§ **REQUIRED WORK**: Rewrite the entries below with every "icon" changed to "button" and nothing else altered. Leave out the pictures.

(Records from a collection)
_ _ _ _

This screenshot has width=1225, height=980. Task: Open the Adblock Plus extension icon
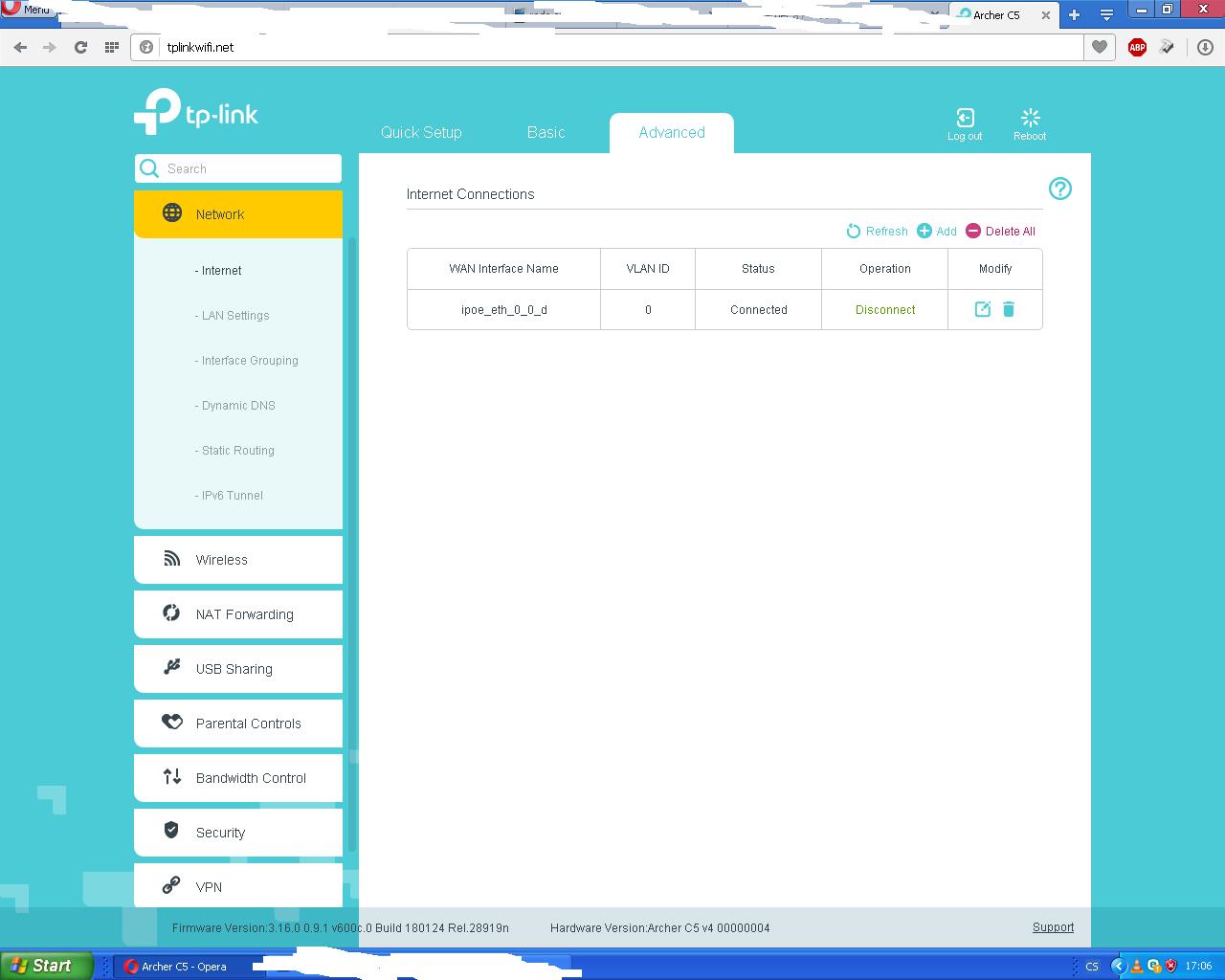tap(1137, 47)
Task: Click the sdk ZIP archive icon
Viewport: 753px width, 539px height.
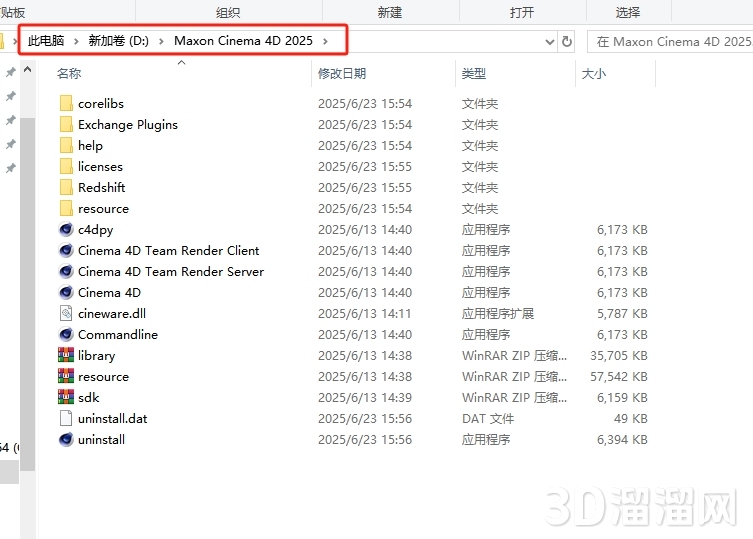Action: [66, 397]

_ _ _ _

§ **FULL RESPONSE**:
This screenshot has width=1225, height=980. Task: Open the Adblock Plus extension button
tap(1137, 47)
Task: Click the sdk ZIP archive button
Viewport: 753px width, 539px height.
Action: [66, 397]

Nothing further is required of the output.